#### Texto de origen
============

El Gobierno de Pedro Sánchez ha intentado ofrecer una imagen ideal de los servicios públicos frente a los privados. Bien está felicitar, dar las gracias, encumbrar la calidad de nuestra sanidad y nuestra educación públicas. La envidia mundial, proclama. Sin embargo olvida que para demostrar el orgullo de lo público no es necesario denigrar las iniciativas privadas, hablar de «chiringuitos», de «máquinas expendedoras de títulos» o de buitres ávidos de enriquecerse a costa de la educación y la salud de los ciudadanos.
La dicotomía entre público y privado presenta ambas iniciativas como excluyentes, como si fueran incompatibles. Es tan falsa la disyuntiva que el propio jefe del Gobierno se formó en centros privados –incluidas estancias en Irlanda–. Sin embargo, el jefe de la oposición, del que se espera una defensa a ultranza de lo privado, llevó a cabo sus estudios en centros públicos. Sólo faltaba que cada uno no pudiese estudiar o recibir atención médica donde quiera o donde pueda.

============

#### Material de consulta
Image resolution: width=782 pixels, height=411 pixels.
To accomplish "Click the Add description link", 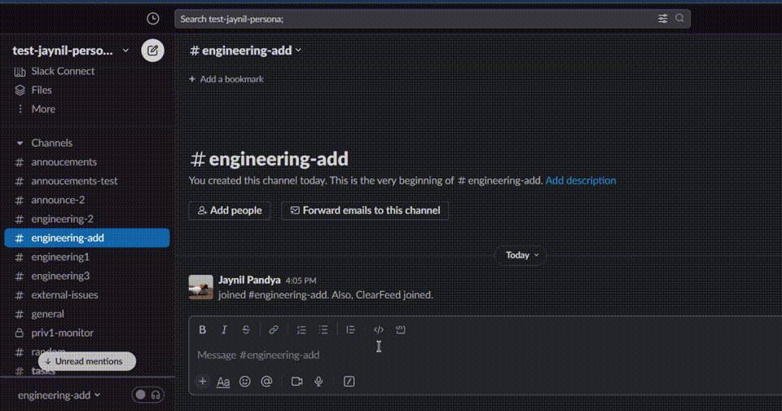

============

#### Tareas
a) Actualiza el texto sobre lo público y lo privado desde "La dicotomía entre" hasta "o donde pueda.", ambos incluidos, y pon "Francia" en lugar de "Irlanda".
b) Según el texto sobre lo público y lo privado, ¿con qué expresiones se desprestigian las iniciativas privadas? Escríbelas todas.
Este material no tiene nada que ver con el texto.

#### Soluciones
a)
La dicotomía entre público y privado presenta ambas iniciativas como excluyentes, como si fueran incompatibles. Es tan falsa la disyuntiva que el propio jefe del Gobierno se formó en centros privados –incluidas estancias en Francia–. Sin embargo, el jefe de la oposición, del que se espera una defensa a ultranza de lo privado, llevó a cabo sus estudios en centros públicos. Sólo faltaba que cada uno no pudiese estudiar o recibir atención médica donde quiera o donde pueda.

b)
- «chiringuitos»
- «máquinas expendedoras de títulos»
- buitres ávidos de enriquecerse a costa de la educación y la salud de los ciudadanos